Long hospital waiting lists ‘unacceptable’ – Paul Reid

HSE chief Paul Reid has admitted that long waiting lists for hospital services are “unacceptable”, in evidence about the HSE’s National Service Plan 2022 given to the Oireachtas Health Committee.

Mr Reid said a “multi-annual” approach was needed to resolve the “chronic” issues with waiting lists.

“We have to get on top of the day-to-day demand that’s coming at us first,” he said.

“The plan does set out that if we do nothing we will have another 15,000 people added to the waiting list. We want to address that by staying ahead of that.”


HSE chief clinical officer Dr Colm Henry said part of the strategy was to provide new ways to access care “rather than rely on the traditional referrals to consultants in hospitals with lengthy waiting lists”.

“For example, we are expanding a virtual fracture clinic which began in Tullamore Hospital and is expanding throughout the country.”

Covid: Ireland logs 41 deaths and 9,213 new cases over latest weekly period

A total of 41 deaths and 9,213 cases of Covid-19 have been recorded in Ireland over the latest weekly period.

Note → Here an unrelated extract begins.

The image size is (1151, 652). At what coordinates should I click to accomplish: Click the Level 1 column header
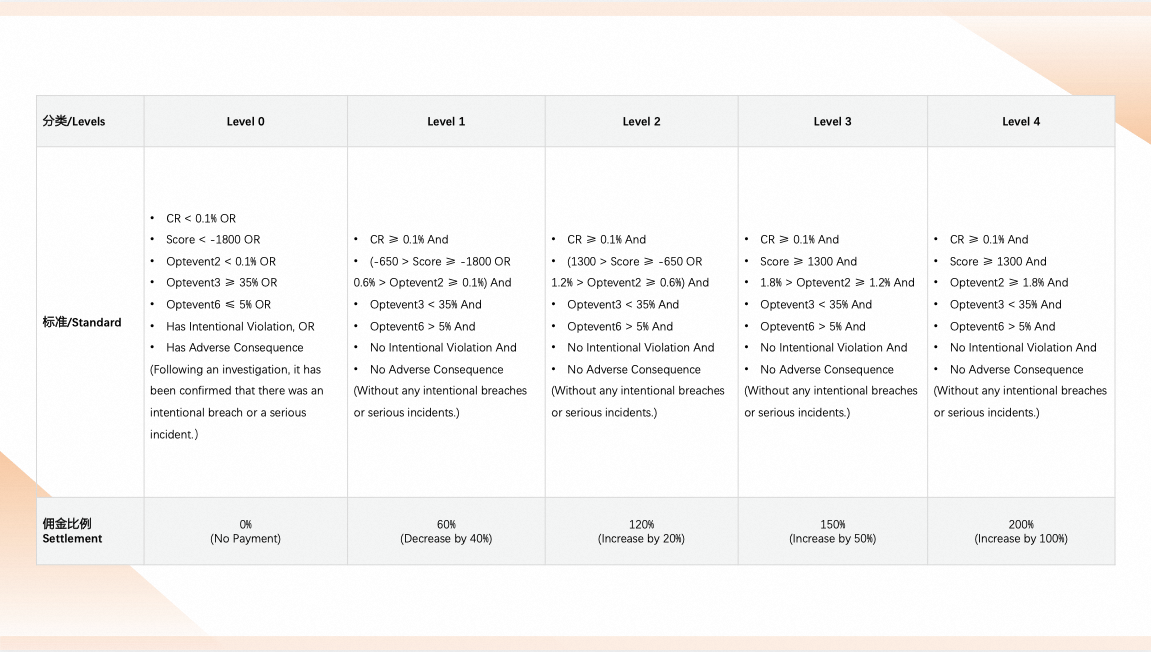pos(446,122)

Beginning this week, data relating to new cases and deaths will update just once weekly each Wednesday on the country’s official data hub.


The latest cases were recorded over the week from May 12th to May 18th through a combination of PCR and antigen tests.

While daily case figures no longer accurately capture the spread of the virus due to a major scaling down of the test and trace system, they still indicate that the country is experiencing just a fraction of the infections seen at the height of a surge driven by the Omicron variant two months ago.

At that time, Minister for Health Stephen Donnelly said under-reporting meant the true number of weekly cases was likely “several hundred thousand”.

Michelle O’Neill calls for clarity on criteria for calling Irish unity poll

The public should be given clarity on the criteria for calling a poll on Irish unification, Michelle O’Neill has said.

The Sinn Féin vice president said there was a need to fill in the “grey” area of the Good Friday Agreement on the circumstances for holding a referendum on constitutional change.

Her comments come after Tánaiste Leo Varadkar also called for clarity on the mechanism for calling a poll.

Under the terms of the 1998 Good Friday/Belfast agreement, a vote should be triggered if the Secretary of State for Northern Ireland believes that it appears likely that a majority would back constitutional change.